Sobre a tarefa
Reescreva o trecho do texto sobre o filme No One Will Save You que começa com "Muito disso foi" e vai até "a sua história.", trocando "trailer" por "primeiro teaser".

--- Texto para leitura ---

A verdade está aqui dentro


No One Will Save You é sob medida para aficcionados por UFOs – ou UAPs, na terminologia recente – e causos de abdução extraterrestre. Mas a verdade é que mira em voos muito mais altos. Ou mais intimistas, para ser exato. A entrega é garantida: o filme faz uma construção que remete aos relatos mais bizarros e absurdistas já registrados, como o infame Caso Kelly-Hopkinsville, que, aliás, parece ter sido o molde para várias coisas aqui. Sem dúvida, o roteirista, produtor e diretor Brian Duffield mergulhou de bico no assunto.

Muito disso foi antecipado no trailer, que era instigante, mas deliberadamente superficial. O homem tinha outros planos.

Duffield roteirizou o razoável A Babá, de 2017, e o ótimo Amor e Monstros, de 2020. Debutou na direção com o fofo, gore e esquisito Espontânea, também em 2020. Todos conciliando, ou tentando conciliar, comédia, romance e terror, trinca que parece ser o grande barato do cineasta. Em No One Will Save You, porém, ele tenta passar de fase, abandonando a comédia e o romance e investindo no drama e no terror. É um thriller de abdução que não é bem sobre abdução, mas explora o assunto quase ao esgotamento para que Duffield conte a sua história.

Um dia ele pagará por seus crimes, mas, como atenuante, No One Will Save You subverte espetacularmente o gênero. Ao mesmo tempo em que o revitaliza, diga-se.

A protagonista é Brynn, uma jovem costureira que ainda mora na mesma casa onde cresceu, numa bucólica cidadezinha do interior. Isolada e persona non grata na comunidade por motivos nebulosos, Brynn ainda lida com o luto da perda recente da mãe. Para enfrentar a solidão, ela passa os dias escrevendo para sua amiga Maude e construindo uma miniatura idílica da cidade em sua sala de estar. Uma noite, ela acorda e percebe que há um intruso na casa. E que, apesar de humanoide, a estranha figura não é nada humana.

A partir daí, o filme vira uma montanha-russa infernal do espaço sideral.


Em termos de estrutura, é patente a inspiração em "The Invaders", episódio clássico de Além da Imaginação. Os aliens também seguem o perfil padrão dos chamados Greys: olhos imensos, riscos no lugar da boca e nariz, comunicação através de grunhidos. Nesta versão, eles também têm movimentos curtos e abruptos, algo mecânicos, e são dotados de uma telecinese muito forte. O que faz muito sentido, dada a compleição física, por assim dizer, slim ao extremo. Outro arrojo foi estabelecer uma inédita diversidade da espécie. Temos pelo menos 3 tipos de Grey bem diferentes aqui.

--- Conjunto de dados ---

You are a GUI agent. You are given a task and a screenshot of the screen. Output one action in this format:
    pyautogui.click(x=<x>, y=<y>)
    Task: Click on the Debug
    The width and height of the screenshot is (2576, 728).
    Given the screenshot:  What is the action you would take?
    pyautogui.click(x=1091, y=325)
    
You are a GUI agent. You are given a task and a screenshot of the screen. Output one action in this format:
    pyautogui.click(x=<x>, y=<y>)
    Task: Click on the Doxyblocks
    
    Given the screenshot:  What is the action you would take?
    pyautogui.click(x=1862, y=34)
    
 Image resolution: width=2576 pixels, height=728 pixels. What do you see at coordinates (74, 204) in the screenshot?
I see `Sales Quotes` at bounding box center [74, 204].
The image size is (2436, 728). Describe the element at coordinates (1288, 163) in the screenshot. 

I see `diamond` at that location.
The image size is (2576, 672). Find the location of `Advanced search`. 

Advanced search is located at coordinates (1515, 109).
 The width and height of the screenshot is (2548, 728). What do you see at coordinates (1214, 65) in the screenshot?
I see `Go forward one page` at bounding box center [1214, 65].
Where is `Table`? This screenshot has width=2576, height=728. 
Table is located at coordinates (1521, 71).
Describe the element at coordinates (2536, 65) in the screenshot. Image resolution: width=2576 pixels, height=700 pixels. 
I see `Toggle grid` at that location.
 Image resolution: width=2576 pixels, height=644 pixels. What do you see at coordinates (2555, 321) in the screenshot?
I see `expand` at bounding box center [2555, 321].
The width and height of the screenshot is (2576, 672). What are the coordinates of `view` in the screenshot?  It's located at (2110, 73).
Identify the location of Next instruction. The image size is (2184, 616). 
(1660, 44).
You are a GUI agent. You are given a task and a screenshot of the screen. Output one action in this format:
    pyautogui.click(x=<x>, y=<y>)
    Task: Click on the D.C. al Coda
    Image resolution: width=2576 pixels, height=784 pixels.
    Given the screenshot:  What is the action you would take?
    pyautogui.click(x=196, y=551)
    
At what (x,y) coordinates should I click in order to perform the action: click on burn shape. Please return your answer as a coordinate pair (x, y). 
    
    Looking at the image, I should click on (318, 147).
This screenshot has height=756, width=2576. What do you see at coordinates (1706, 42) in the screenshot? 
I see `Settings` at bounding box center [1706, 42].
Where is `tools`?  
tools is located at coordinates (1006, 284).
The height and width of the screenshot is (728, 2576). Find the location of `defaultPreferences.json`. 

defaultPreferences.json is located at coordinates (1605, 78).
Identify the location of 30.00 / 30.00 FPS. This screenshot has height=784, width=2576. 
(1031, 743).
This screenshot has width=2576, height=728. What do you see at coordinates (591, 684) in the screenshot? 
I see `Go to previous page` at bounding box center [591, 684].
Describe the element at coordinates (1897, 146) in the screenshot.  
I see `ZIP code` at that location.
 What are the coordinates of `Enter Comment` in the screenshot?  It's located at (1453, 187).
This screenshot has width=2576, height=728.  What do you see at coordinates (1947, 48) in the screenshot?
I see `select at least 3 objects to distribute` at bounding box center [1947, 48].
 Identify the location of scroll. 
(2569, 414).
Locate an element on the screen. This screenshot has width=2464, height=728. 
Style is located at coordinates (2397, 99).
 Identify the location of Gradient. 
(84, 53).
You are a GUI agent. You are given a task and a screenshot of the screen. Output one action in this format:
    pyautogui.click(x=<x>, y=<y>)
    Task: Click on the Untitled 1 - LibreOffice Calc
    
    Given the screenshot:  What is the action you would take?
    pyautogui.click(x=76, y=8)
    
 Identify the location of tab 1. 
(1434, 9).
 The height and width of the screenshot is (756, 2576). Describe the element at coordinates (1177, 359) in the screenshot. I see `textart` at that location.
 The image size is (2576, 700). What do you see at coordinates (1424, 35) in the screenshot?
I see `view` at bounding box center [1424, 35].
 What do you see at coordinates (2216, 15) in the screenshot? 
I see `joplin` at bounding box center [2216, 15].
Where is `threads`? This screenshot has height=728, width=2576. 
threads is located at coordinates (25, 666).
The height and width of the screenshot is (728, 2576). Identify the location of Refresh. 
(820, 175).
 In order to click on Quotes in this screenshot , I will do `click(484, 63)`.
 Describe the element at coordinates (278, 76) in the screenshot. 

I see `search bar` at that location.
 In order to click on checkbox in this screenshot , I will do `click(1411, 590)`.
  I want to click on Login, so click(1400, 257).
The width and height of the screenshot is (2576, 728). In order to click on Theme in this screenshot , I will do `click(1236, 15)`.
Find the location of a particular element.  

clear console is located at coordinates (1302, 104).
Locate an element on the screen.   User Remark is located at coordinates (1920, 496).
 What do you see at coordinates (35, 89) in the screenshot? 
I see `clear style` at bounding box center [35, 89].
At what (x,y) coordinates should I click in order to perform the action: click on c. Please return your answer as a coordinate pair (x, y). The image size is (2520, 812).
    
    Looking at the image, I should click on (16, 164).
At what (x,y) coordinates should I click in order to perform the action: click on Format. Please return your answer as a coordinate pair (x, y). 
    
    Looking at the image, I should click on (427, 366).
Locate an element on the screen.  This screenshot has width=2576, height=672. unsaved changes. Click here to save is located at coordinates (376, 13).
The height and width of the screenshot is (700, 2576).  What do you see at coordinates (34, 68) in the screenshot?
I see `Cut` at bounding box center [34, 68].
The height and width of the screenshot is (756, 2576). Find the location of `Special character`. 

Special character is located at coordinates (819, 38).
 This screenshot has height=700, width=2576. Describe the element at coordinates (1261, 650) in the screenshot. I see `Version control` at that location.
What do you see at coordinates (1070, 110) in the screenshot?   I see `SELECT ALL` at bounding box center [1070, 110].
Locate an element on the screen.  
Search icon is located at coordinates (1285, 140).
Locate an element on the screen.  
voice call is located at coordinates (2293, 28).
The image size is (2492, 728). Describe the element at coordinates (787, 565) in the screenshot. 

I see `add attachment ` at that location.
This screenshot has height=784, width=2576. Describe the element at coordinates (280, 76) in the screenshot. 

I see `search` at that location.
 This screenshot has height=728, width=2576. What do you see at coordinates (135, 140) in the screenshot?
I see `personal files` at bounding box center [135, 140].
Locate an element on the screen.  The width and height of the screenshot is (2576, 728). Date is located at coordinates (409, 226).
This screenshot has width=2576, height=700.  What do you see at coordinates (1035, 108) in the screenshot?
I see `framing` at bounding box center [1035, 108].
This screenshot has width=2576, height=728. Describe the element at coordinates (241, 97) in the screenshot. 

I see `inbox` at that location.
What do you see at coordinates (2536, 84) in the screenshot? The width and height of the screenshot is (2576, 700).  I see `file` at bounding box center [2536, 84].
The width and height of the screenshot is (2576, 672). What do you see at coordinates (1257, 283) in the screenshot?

---

Resposta escrita
Muito disso foi antecipado no primeiro teaser, que era instigante, mas deliberadamente superficial. O homem tinha outros planos.

Duffield roteirizou o razoável A Babá, de 2017, e o ótimo Amor e Monstros, de 2020. Debutou na direção com o fofo, gore e esquisito Espontânea, também em 2020. Todos conciliando, ou tentando conciliar, comédia, romance e terror, trinca que parece ser o grande barato do cineasta. Em No One Will Save You, porém, ele tenta passar de fase, abandonando a comédia e o romance e investindo no drama e no terror. É um thriller de abdução que não é bem sobre abdução, mas explora o assunto quase ao esgotamento para que Duffield conte a sua história.